A really exciting thing happened last week in Sedgwick, Maine when it became the first US town to pass a community food sovereignty ordinance. That’s way cooler than it sounds!
The ordinance effectively exempts local producers from FDA regulations, state licensing requirements, and any other laws which impede the sale and distribution of local foods. Consumers and growers tackle food safety and liability-related issues via micro-agreements they make with each other, outside the formal legal apparatus.
The first page of the ordinance can be found below, and the whole document can be found here.
The ordinance goes on to claim that “It shall be unlawful for any law or regulation adopted by the state or federal government to interfere with the rights recognized by this Ordinance”, a delightfully ballsy proclamation that probably does not hold too much legal water. It’s not clear what the government’s official response/challenge will be to the new policy.
Even if the ordinance’s trumping of state/federal authority is found to be invalid, its symbolic posture undermines the one-size-fits-all mentality of North American food regulators. As anyone who has tried to commercialize on urban agriculture in Toronto knows, the current policy environment makes it all but impossible to earn a real income “doing” good food in the city. Health and safety are vital concerns, but it’s seriously lazy (not to mention patently false) to assume that non-traditional food systems threaten public health in any serious way.
A few other US states are also attempting to use their interpretation of the 10th Amendment to recognize state autonomy on food-related issues technically under federal jurisdiction; for example, a similar state-level ordinance being proposed in Vermont includes the clause
THEREFORE, Be it resolved, that We The People, stand on our rights under the 10th Amendment to the US Constitution and reject such Federal decrees, statutes, regulations or corporate practices that threaten our basic human right to save seed, grow, process, consume and exchange food and farm products within the State of Vermont
Canadians might be unfamiliar with this use of the US Constitution to protest federal power at the state level, but similar legislative maneuvers have been made on issues ranging from EPA regulations, health care policy, medical marijuana laws, and immigration enforcement.
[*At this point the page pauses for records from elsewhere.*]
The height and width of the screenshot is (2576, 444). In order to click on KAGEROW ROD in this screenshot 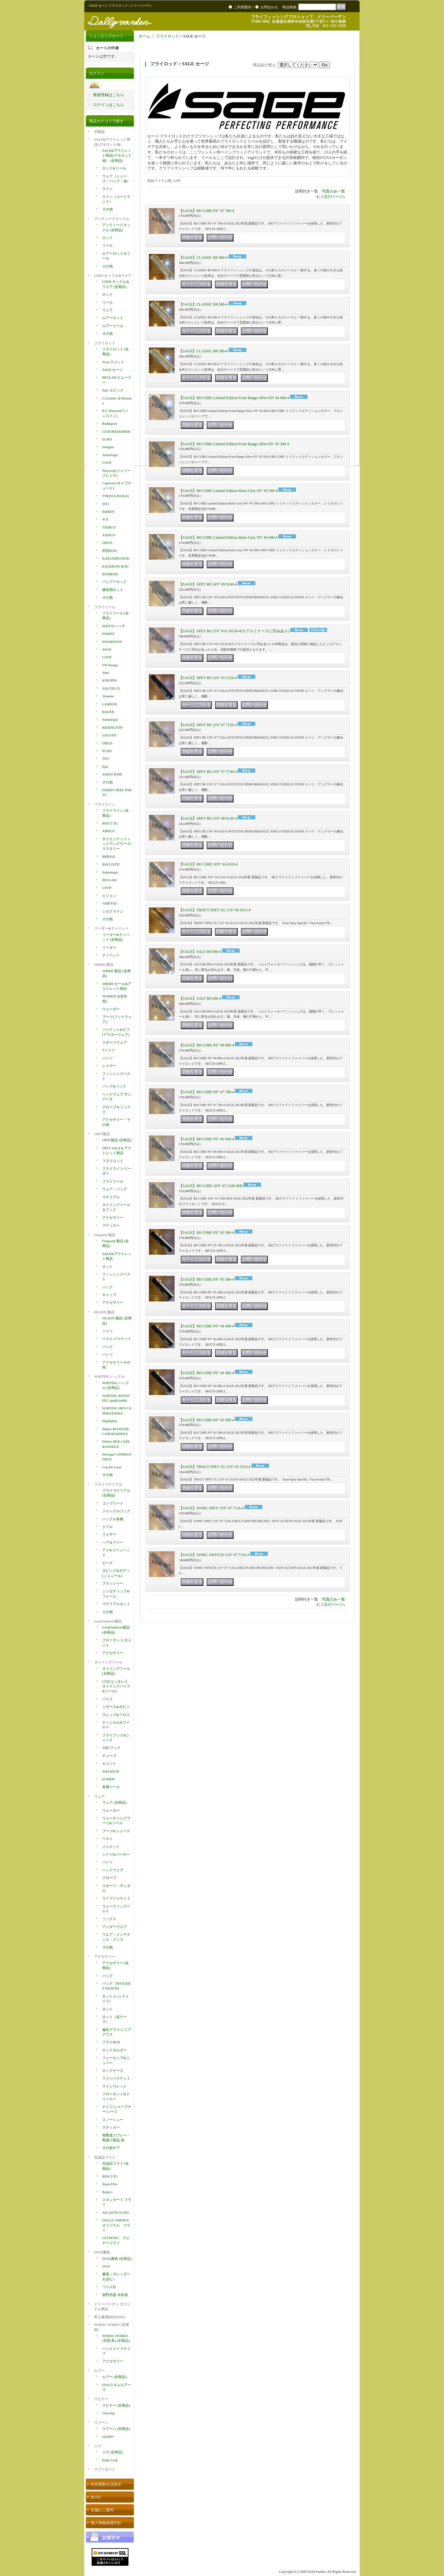, I will do `click(115, 566)`.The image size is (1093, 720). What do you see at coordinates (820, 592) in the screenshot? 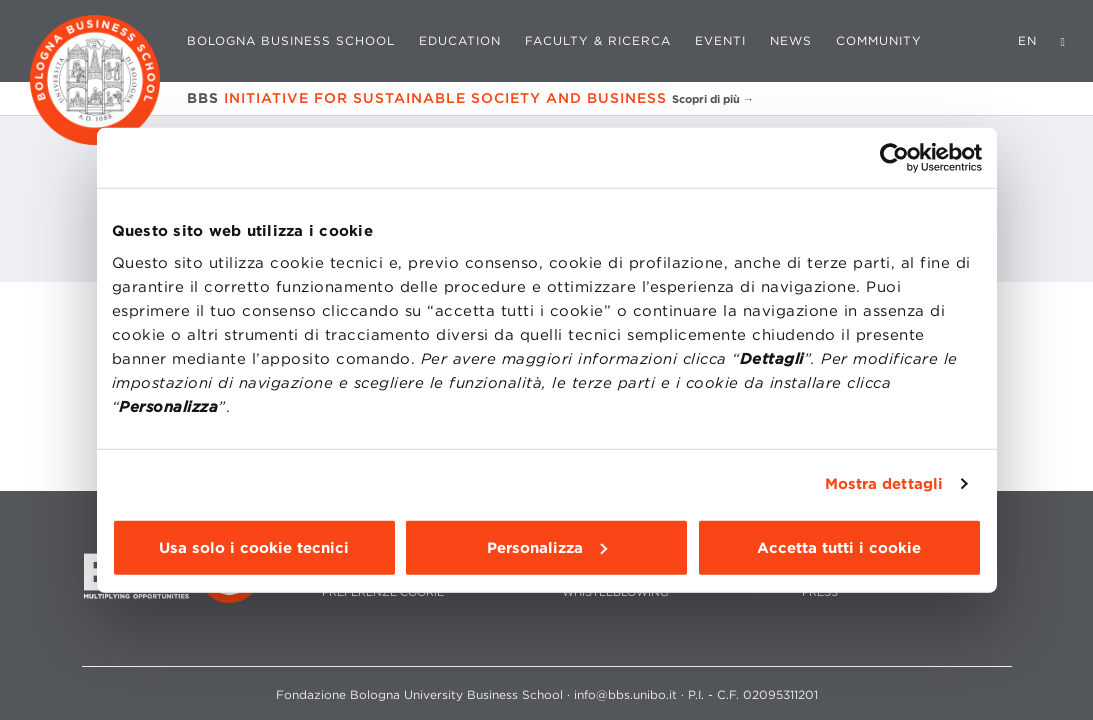
I see `PRESS` at bounding box center [820, 592].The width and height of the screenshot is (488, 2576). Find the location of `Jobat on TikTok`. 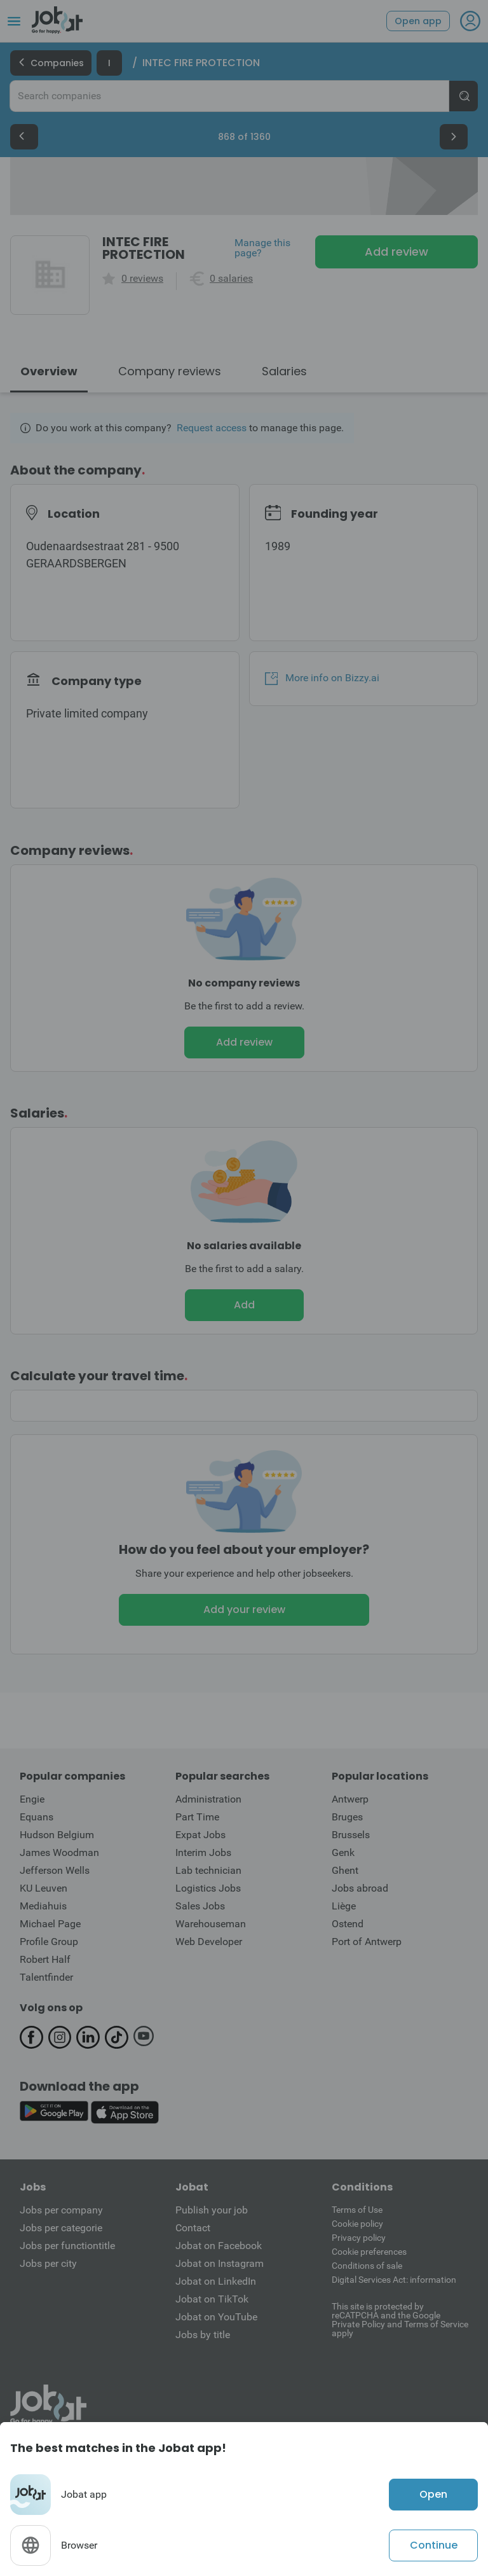

Jobat on TikTok is located at coordinates (211, 2299).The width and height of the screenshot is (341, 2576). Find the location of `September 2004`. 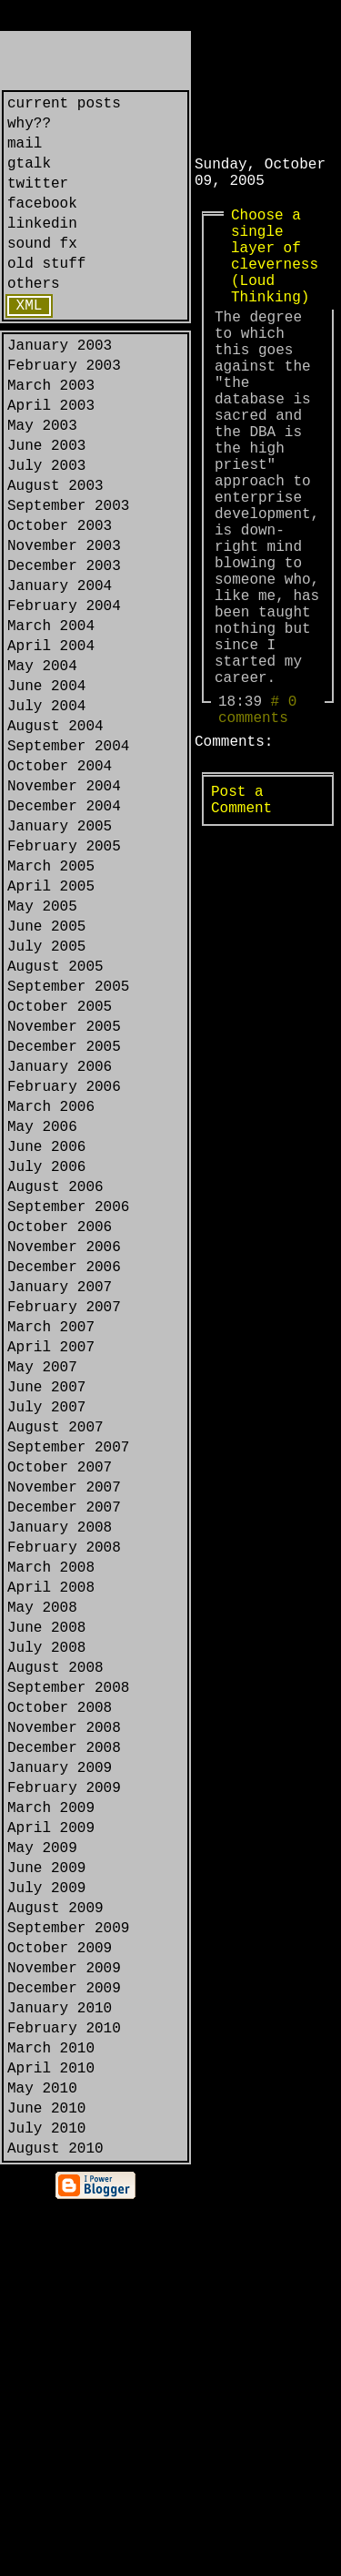

September 2004 is located at coordinates (68, 861).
I’d be really curious to know what kind of power the City of Toronto has, if any, to create zoning and business exemptions for those seriously considering a career in the urban food scene. Considering that chickens, bees, and the sale of backyard produce are all effectively illegal in this city, we have a ways to go.
Hopefully models like this Maine ordinance provide us with a starting point for imagining a more flexible, locally-sensitive, and economically-appropriate regulatory solution for local food and urban agriculture in our city. We’re diggin’ it!